NUEVA YORK- Ya desde las elecciones primarias de 2008 los temores en la campaña del ahora presidente Barack Obama se resumían en la siguiente pregunta: ¿será capaz de conseguir traducir el entusiasmo de sus actos electorales en votos en las urnas? Esta cuestión era inevitable al hacer una radiografía de los votantes naturales de Obama: afroamericanos, latinos y jóvenes, entre otros, sin un gran historial en cifras en ejercer su derecho al voto.
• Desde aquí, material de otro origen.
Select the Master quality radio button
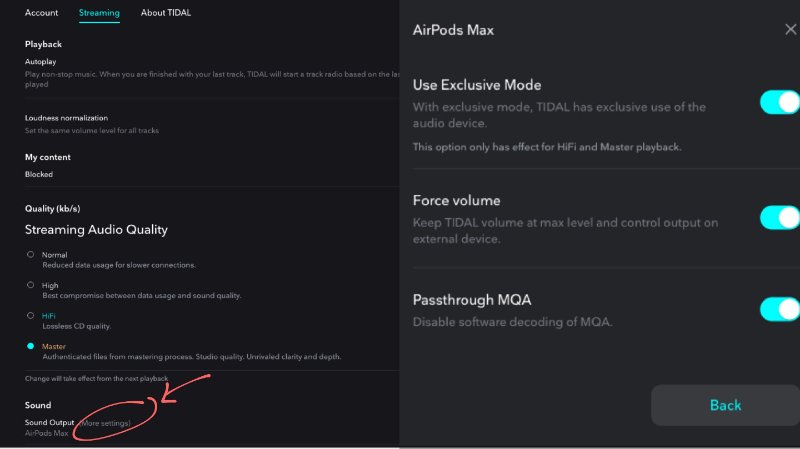The width and height of the screenshot is (800, 449). coord(31,346)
Cuatro años después, a Obama le vuelve a preocupar la participación electoral, aunque por razones diferentes. Entre ellas, destaca el desencanto de los votantes con el presidente demócrata, que hace cuatro años dio la sensación de ser capaz de solucionar todos los problemas de Estados Unidos y la comunidad internacional.
Ayer, Obama envió un mensaje de correo electrónico masivo a sus votantes en el que les indicó que iba a hacer una parada en su maratón de estos días por los estados indecisos. Y así, votar por anticipado en Chicago (Illinois). «Esta tarde [por ayer], voy a votar en mi ciudad, Chicago. Me han dicho que seré el primer presidente en servirme de la opción de votar por anticipado. Y no puedo esperar. Sé que puedo contar contigo. Ahora, nos toca a nosotros asegurarnos de que nuestros amigos y familiares acudan [a las urnas]», recordó el líder demócrata en un mensaje personalizado. Este email forma parte de los esfuerzos de Obama de hacerse con el voto de los electores que ejerzan este derecho por anticipado.
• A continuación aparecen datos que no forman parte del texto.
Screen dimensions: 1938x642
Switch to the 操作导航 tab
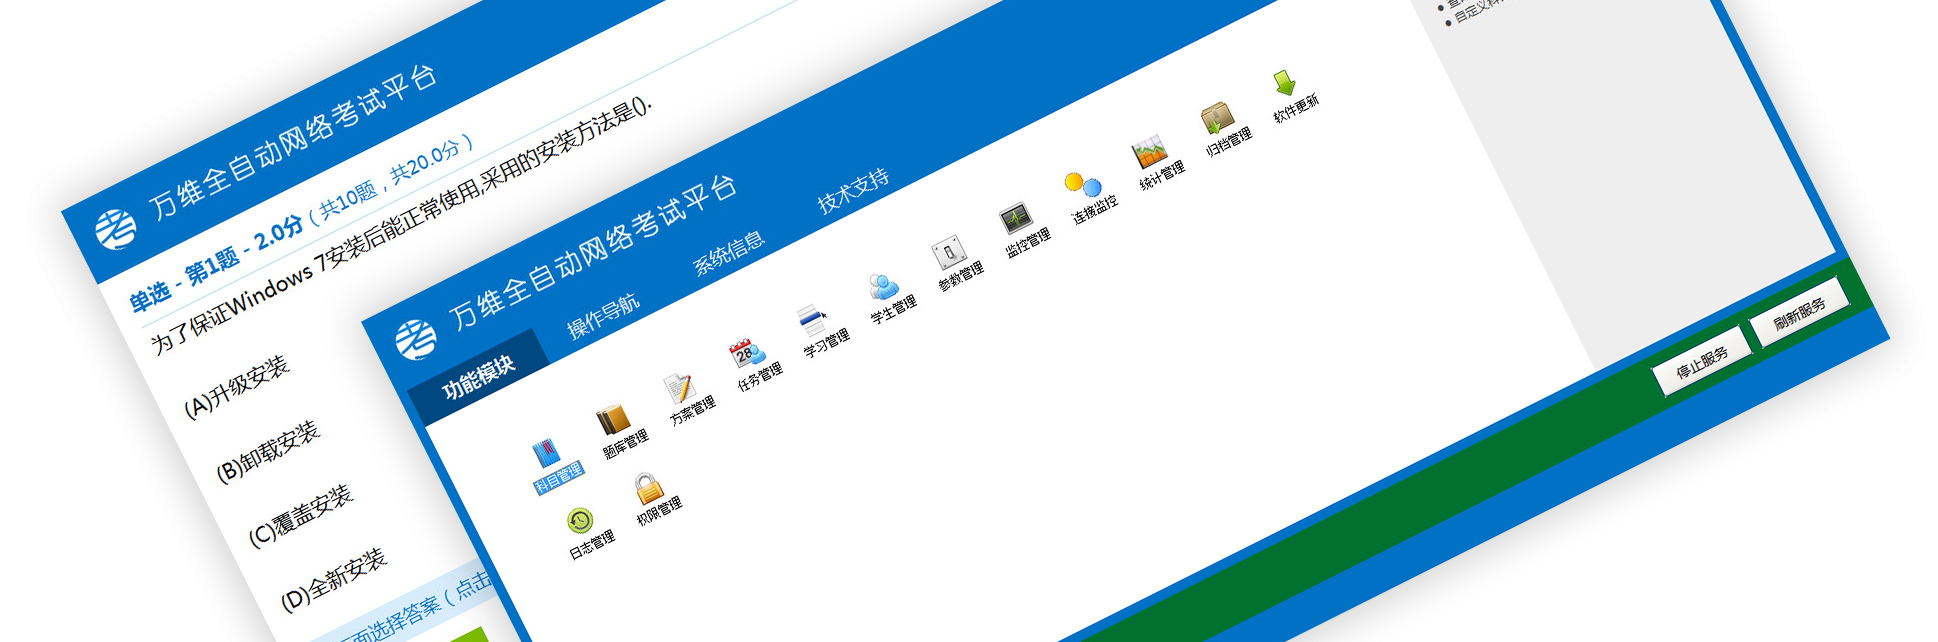[x=603, y=317]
Mientras, su contrincante, el republicano Mitt Romney, pasó el día entero en Ohio, estado clave para que el conservador se pueda instalar en la Casa Blanca el próximo enero de 2013. La última encuesta, publicada por Associated Press, revela que Romney va dos puntos por delante del presidente estadounidense. Este estudio también desvela que el republicano ha recortado la ventaja que tiene Obama entre las mujeres, aunque ha cedido entre los hombres. El baile de cifras en estas elecciones tan ajustadas deja claro que cada voto cuenta. Y nadie quiere repetir el escenario de Florida en 2000 con la polémica del recuento de papeletas, que terminó en el Tribunal Supremo de dicho estado. Tras semanas de deliberaciones y controversia, se dio como ganador al entonces gobernador de Texas, George W. Bush. En cambio, el vicepresidente de Bill Clinton, Al Gore, candidato demócrata, siempre ha reclamado que fue él el que se hizo con el voto popular y que le robaron las elecciones. De momento, ya se ha denunciado que algunas personas han recibido llamadas en las que se les dice que pueden votar por teléfono, lo cual no es incierto. Para evitar controversias, el miércoles California amplió el plazo de registro para votar hasta el mismo día de las elecciones. Obama votó ayer en Chicago después de tener un acto electoral en Tampa (Florida) y Richmond (Virginia). Más tarde estuvo en Cleveland (Ohio). Estos tres estados, conocidos como los «Tres Grandes», son imprescindibles para ganar la Casa Blanca. Obama, quizá, podría prescindir de Florida u Ohio si se hace con Carolina del Norte. En cambio, Romney tiene como imperativo vencer en Ohio.

Hasta ayer, en Virginia la votación por anticipado era superior a la de 2008, aunque Obama cuenta con menos respaldo que hace cuatro años. En Ohio, el 14% de los votantes ha entregado ya su papeleta. Allí, Obama ha conseguido un 60% del favor de sus ciudadanos. Mientras, en Florida, el 40% de las personas que ha votado es demócrata, el 45% republicana y el 15% independientes.

En otro intento por arañar puntos, el secretario de Estado del republicano George W. Bush, el también afroamericano Colin Powell, anunció ayer su apoyo al líder demócrata, a quien ya respaldó en 2008. Además, ayer los responsables de la campaña de Obama anunciaron que el ex presidente Bill Clinton acompañará al presidente el lunes en los actos electorales de Virginia, Ohio y Florida. Será una semana intensa, en la que se marcará en rojo el próximo viernes, cuando el Departamento de Trabajo anuncie los datos de desempleo relativos al mes de octubre.

 

El mal ejemplo de zapatero
Si Romney, en el segundo debate, criticaba a España porque el gasto público representa el 42% del PIB, ayer fue el turno de Obama. Durante su entrevista en «Tonight Show», Obama puso a España como ejemplo de que Europa no actuó con suficiente rapidez (como sí hizo EE UU) cuando comenzó la crisis económica. «En España, después del estallido de la burbuja inmobiliaria, la reacción no fue rápida. Por consiguiente, ha tenido muchos problemas para obtener préstamos», agregó el presidente en el programa de la NBC.